— Text —
++++++++++
The Euclidean and Robinson–Foulds (Robinson and Foulds 1981) distances between fractional trees, $T_{10\%}$ through $T_{90\%}$, and the true tree, $T_{100\%}$ for the (a) globin, (b) trypsin-like serine protease, and (c) aldo-keto reductase (NADP) superfamilies. As the length difference between the complete and fractional structures decreases, the topologies of the fractional trees approach those of the true tree, $T_{100\%}$.

Fig. 6.

Overview of a bootstrap method for structure comparisons. An ensemble of possible conformations is generated for each of $m\in M$ proteins using MD simulation. For each of $n\in N$ trials, a conformation c_m is randomly selected from each of the M ensembles to populate a new trial data set C_n. Pairwise comparison of the conformations in each trial data set C_n generates new distances from which a NJ tree T_n is created. Each trial tree, T_n, is compared with the reference tree T₀. If a relationship between structures in the reference tree T₀ is recreated in the trial tree T_n, it is counted. The nodes of T₀ are labeled with the fraction of trial trees in which the relationship was recovered, providing a measure of the statistical support for that node.
++++++++++
— Supplied records —
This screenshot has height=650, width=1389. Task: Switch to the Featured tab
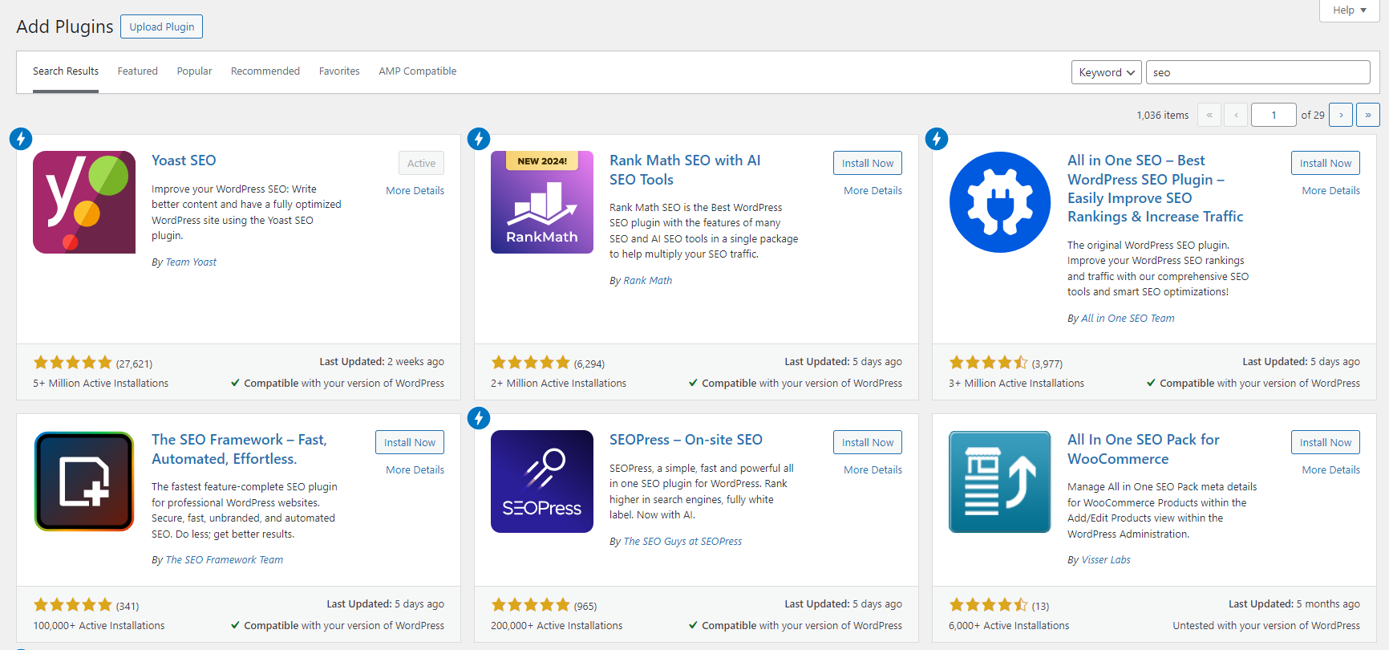[138, 71]
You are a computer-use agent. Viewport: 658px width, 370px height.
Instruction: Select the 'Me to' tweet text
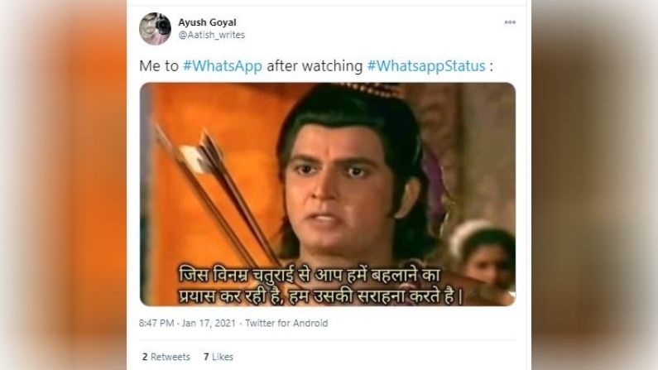159,66

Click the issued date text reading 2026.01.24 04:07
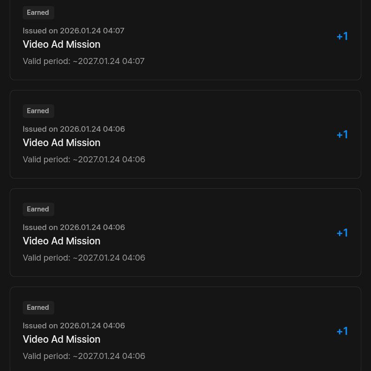coord(74,31)
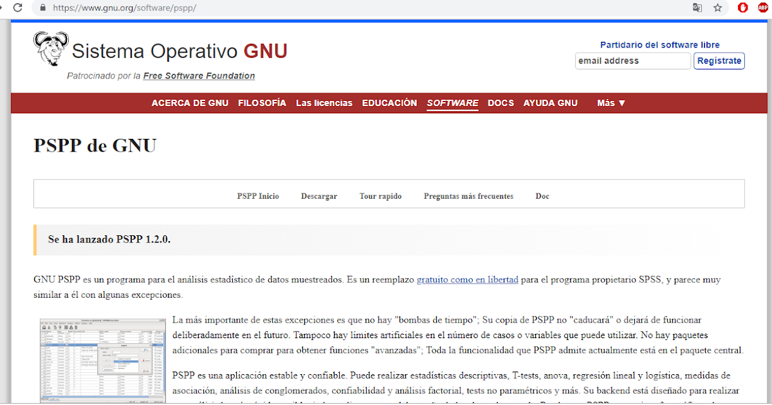The image size is (772, 405).
Task: Switch to the DOCS section
Action: point(501,103)
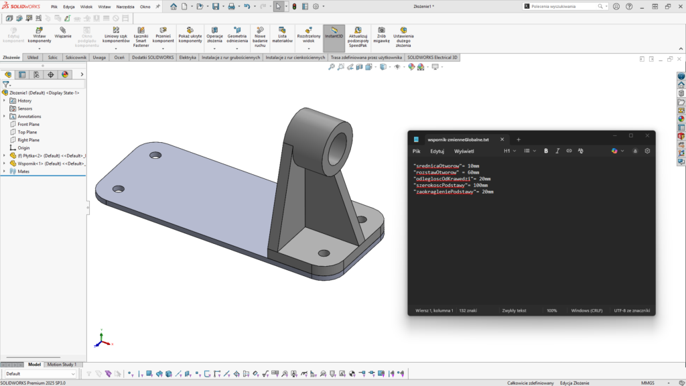Viewport: 686px width, 386px height.
Task: Expand the Mates folder in the tree
Action: tap(4, 172)
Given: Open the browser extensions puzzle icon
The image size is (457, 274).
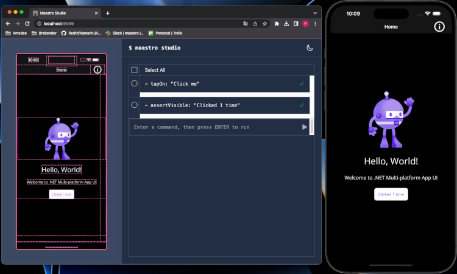Looking at the screenshot, I should [276, 23].
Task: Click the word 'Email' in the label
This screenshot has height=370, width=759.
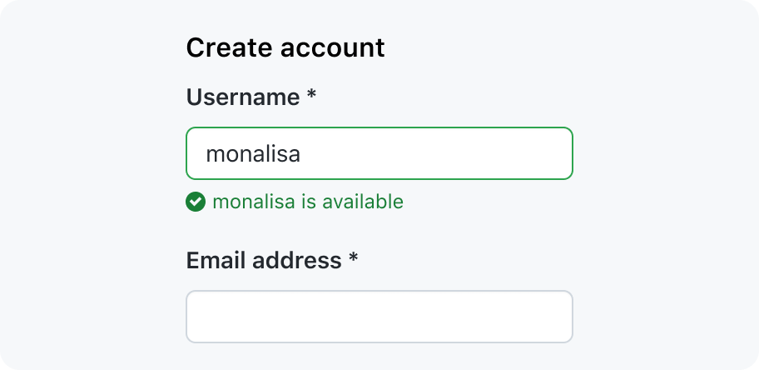Action: pos(216,260)
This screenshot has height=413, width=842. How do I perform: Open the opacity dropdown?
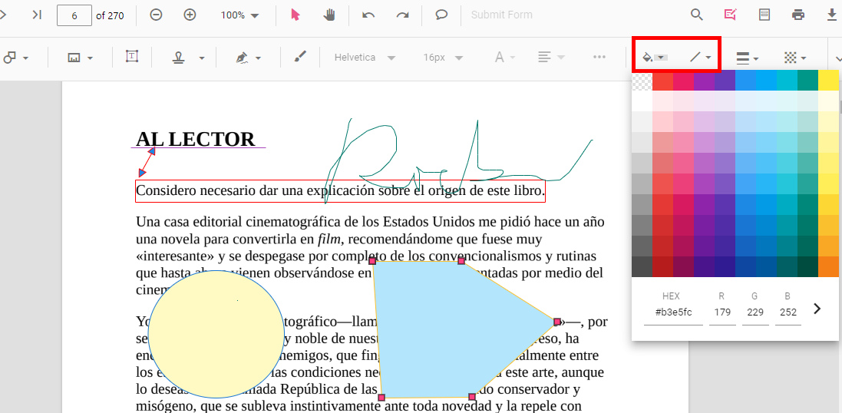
++++++++++
— Activities —
A) Answer these questions about the text on protein structure trees, one line each:
(i) Which three superfamilies are compared?
(ii) Which method generates the ensemble of possible conformations for each protein?
(iii) What are the nodes of the reference tree labeled with?
B) Carry on the text on protein structure trees after its last sentence.

— Outputs for the tasks —
A)
(i) The globin, trypsin-like serine protease, and aldo-keto reductase (NADP) superfamilies.
(ii) MD simulation.
(iii) The fraction of trial trees in which the relationship was recovered.

B)
Fig. 7.

Illustration of MD-based bootstrap trials on structures from the globin family. The recent divergence of the α and β globin chains is reproduced with 100% confidence, but the relationships between the α chains have low support. The annotated tree (f) uses T₀, the reference tree, and shows the relationships recovered as a percentage of the trials conducted (in this case, five, (a) T₀ – (e) T₄).

Fig. 8.

Illustration of MD-based bootstrap trials on structures from the ribonucleotide reductase-like family. All relationships have 100% support from this limited set of bootstrap trials. The annotated tree (f) uses T₀, the reference tree, and shows the relationships recovered as a percentage of the trials conducted (in this case, five, (a) T₀ – (e) T₄).

Fig. 9.

The conserved structural core of proteins in the ferritin-like superfamily comprises a four-helix bundle that coordinates a pair of metal ions. The helices are arranged in a characteristic up-down–down-up topology. Shown here are representative structures from the ferritin (2za7A), bacterioferritin (1nfvA), and Dps (1o9rA) groups colored from (red) N-terminus to (blue) C-terminus (a) ferritin, (b) bacterioferritin, (c) Dps, (d) overlaid (ferritin, red; bacterioferritin, green; Dps, blue).

Fig. 10.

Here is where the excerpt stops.